D’après Saussure, le signe
linguistique unit non une chose et un nom, mais un concept et une image
acoustique : autrement dit, il permet d’établir un lien entre une idée et sa
représentation phonétique.
Par exemple : unir le concept « peur » et
son image acoustique [pœR]
Saussure appelle le concept, qu’on a d’un mot, un signifié
Et appelle son image acoustique ou bien la suite de
sons qui le présente un signifiant.
On dira que le signe linguistique se compose de deux
facettes indissociables.
On peut également le comparer au recto et le verso
d’une feuille de papier.
Comme je viens de le mentionner, le signe linguistique
se compose de deux facettes inséparables. Et c’est dans le lien unissant ces
deux facettes où réside ce que c’est l’arbitraire de signe.
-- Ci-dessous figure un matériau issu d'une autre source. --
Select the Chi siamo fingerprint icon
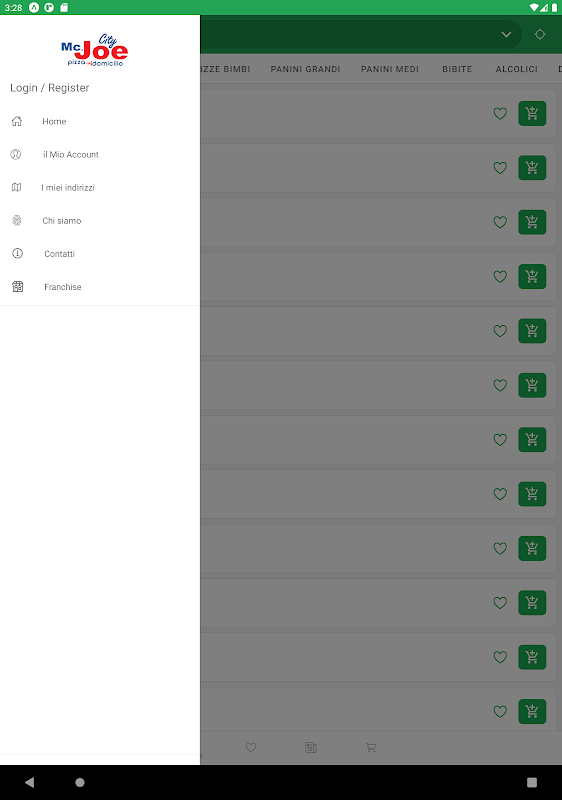Viewport: 562px width, 800px height. [x=16, y=220]
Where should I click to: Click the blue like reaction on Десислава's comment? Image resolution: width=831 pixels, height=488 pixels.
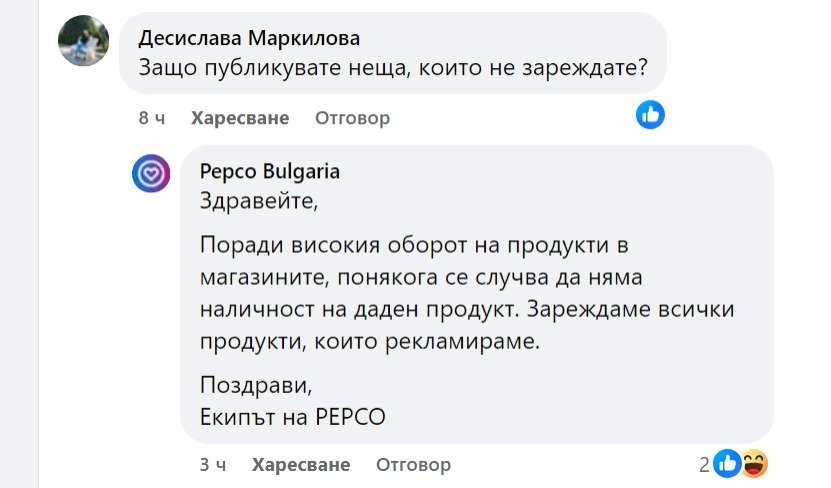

On reprend l’exemple de « peur »
Entre le concept ‘peur’ et son
image acoustique [p œ r]
Il n’y a aucun lien naturel.
Cela parce que dans d’autres langues, ce même concept prend une autre image
acoustique.
Par exemple [χawf] en arabe classique.
On peut donc
dire que le lien rassemblant l’idée de « peur » et sa représentation phonétique
[pœr] est conventionnel ou bien autrement, arbitraire.